As for the question of kicking back, my friend [a reader of this newsletter] gave himself a year after he was bought out. Might not be a bad idea to experience the family in all seasons before putting your nose back to the grindstone.
If it were me deciding what to do next (and unless the IPO of our Internet properties goes very well, it never well be), I'd consider devoting my life to philanthropy, something I have been prevented from doing by the need to make a living. Schindlers, through history, have worked like dogs, stayed in the harness until the day they day and typically die in debt. It appears possible I will be the first one in history to break the pattern (and with two daughters, quite possibly the last).
Michael Pritchard, once a fast-rising comedian and now devoted full time to helping youth in trouble, put it well in the SF Sunday Examiner and Chronicle today: "You make a living from what you get from others, but you make a life by what you give to others.''
I am seriously considering high school teaching as my next career.
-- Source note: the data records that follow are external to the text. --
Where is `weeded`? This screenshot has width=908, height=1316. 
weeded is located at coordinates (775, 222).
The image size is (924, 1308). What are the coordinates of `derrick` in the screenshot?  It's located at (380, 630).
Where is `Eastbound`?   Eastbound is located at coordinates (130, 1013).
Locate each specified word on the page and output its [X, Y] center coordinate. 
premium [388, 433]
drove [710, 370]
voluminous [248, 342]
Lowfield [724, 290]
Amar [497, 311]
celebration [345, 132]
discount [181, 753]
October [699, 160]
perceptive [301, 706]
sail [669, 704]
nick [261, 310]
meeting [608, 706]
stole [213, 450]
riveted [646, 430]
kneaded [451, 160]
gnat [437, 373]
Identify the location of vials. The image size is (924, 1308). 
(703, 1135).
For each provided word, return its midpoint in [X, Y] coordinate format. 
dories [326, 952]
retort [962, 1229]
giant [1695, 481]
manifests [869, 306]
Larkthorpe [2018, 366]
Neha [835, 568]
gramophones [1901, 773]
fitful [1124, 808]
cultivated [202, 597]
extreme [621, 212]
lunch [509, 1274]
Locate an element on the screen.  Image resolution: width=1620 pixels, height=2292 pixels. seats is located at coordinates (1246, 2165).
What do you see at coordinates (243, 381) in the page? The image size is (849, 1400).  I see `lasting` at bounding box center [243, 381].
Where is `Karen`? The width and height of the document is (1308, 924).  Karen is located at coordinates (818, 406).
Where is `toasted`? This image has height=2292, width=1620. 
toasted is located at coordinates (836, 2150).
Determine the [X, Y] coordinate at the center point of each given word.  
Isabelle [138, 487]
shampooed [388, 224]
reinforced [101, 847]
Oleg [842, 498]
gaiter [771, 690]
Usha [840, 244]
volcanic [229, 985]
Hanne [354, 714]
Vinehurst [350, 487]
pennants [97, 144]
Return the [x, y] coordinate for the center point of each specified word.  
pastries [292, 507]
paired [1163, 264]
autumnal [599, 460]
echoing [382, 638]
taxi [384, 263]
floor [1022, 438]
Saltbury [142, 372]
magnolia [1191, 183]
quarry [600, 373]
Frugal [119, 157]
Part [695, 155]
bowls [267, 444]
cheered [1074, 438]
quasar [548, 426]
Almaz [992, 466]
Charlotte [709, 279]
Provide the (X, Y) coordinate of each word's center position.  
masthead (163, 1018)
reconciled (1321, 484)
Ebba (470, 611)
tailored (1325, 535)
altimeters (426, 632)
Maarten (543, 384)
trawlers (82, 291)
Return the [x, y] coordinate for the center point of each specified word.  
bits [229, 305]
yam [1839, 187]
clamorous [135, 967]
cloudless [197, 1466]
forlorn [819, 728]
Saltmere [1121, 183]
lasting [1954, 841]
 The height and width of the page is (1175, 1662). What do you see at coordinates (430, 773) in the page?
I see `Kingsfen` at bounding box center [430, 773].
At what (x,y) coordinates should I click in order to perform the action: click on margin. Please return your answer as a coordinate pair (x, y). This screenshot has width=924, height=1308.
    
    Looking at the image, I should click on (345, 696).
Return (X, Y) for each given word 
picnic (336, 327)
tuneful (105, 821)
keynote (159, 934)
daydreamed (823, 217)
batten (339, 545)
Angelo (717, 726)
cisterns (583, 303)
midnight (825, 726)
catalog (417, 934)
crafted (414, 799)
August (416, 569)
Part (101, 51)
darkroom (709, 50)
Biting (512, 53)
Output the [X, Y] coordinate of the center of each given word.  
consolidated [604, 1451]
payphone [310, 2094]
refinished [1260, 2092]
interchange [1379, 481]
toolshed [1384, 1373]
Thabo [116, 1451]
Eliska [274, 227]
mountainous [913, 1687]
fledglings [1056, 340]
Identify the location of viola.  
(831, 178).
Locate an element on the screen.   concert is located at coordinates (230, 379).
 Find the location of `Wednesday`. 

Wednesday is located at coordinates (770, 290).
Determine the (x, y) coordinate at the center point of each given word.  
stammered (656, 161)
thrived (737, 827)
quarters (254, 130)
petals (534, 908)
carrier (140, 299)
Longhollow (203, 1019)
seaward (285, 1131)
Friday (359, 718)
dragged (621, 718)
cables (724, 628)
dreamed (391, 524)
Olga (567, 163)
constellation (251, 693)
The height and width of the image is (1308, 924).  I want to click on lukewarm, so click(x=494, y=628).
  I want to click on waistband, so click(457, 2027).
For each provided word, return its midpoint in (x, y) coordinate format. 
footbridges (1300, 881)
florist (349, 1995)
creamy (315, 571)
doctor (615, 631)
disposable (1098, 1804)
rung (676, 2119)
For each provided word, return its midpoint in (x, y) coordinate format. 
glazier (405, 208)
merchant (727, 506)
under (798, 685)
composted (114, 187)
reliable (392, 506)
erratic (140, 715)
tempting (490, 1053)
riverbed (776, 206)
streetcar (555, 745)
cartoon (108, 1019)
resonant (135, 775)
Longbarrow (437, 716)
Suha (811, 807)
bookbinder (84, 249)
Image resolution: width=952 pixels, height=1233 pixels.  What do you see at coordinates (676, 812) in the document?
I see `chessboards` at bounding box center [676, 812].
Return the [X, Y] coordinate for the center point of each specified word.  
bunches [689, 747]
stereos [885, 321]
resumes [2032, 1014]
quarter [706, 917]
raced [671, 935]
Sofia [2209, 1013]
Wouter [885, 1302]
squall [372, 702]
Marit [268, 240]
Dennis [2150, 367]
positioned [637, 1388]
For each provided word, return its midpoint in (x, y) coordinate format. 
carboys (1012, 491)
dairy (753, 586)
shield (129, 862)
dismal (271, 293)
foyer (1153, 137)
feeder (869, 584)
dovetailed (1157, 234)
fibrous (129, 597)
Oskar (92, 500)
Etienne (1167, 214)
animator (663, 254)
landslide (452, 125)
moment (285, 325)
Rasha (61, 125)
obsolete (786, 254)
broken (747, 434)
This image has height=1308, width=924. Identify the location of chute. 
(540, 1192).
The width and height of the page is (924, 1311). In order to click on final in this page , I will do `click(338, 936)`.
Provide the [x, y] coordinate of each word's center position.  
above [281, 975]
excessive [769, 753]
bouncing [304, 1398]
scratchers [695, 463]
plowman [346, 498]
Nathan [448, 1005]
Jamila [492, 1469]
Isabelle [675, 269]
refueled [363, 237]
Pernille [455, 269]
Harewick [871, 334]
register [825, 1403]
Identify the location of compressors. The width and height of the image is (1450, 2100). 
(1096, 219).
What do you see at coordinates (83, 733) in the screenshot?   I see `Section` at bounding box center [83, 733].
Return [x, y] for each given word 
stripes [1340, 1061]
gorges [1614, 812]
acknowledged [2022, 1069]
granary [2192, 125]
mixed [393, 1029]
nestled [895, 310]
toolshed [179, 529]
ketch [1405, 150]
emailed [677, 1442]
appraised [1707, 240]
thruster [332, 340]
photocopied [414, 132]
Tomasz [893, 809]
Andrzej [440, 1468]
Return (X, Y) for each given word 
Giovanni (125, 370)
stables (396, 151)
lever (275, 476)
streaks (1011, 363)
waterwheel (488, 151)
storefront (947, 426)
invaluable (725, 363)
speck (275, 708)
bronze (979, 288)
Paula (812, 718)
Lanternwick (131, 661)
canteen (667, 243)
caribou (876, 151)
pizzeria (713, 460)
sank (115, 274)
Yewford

I've already taken the CBEST test (and, I am proud to say, passed it handily), the minimum requirement for an emergency teaching credential in California. In a few years, the teacher shortage here will be an emergency.
Frankly, if the Byte (and now Winmag) jobs hadn't come along, I'd have probably considered bailing. I'm intrigued and committed enough now to stick around for a while and see if I really have what it takes to be an editor. But after 20 years of expecting to do this job for 40 years, that's no longer what I expect.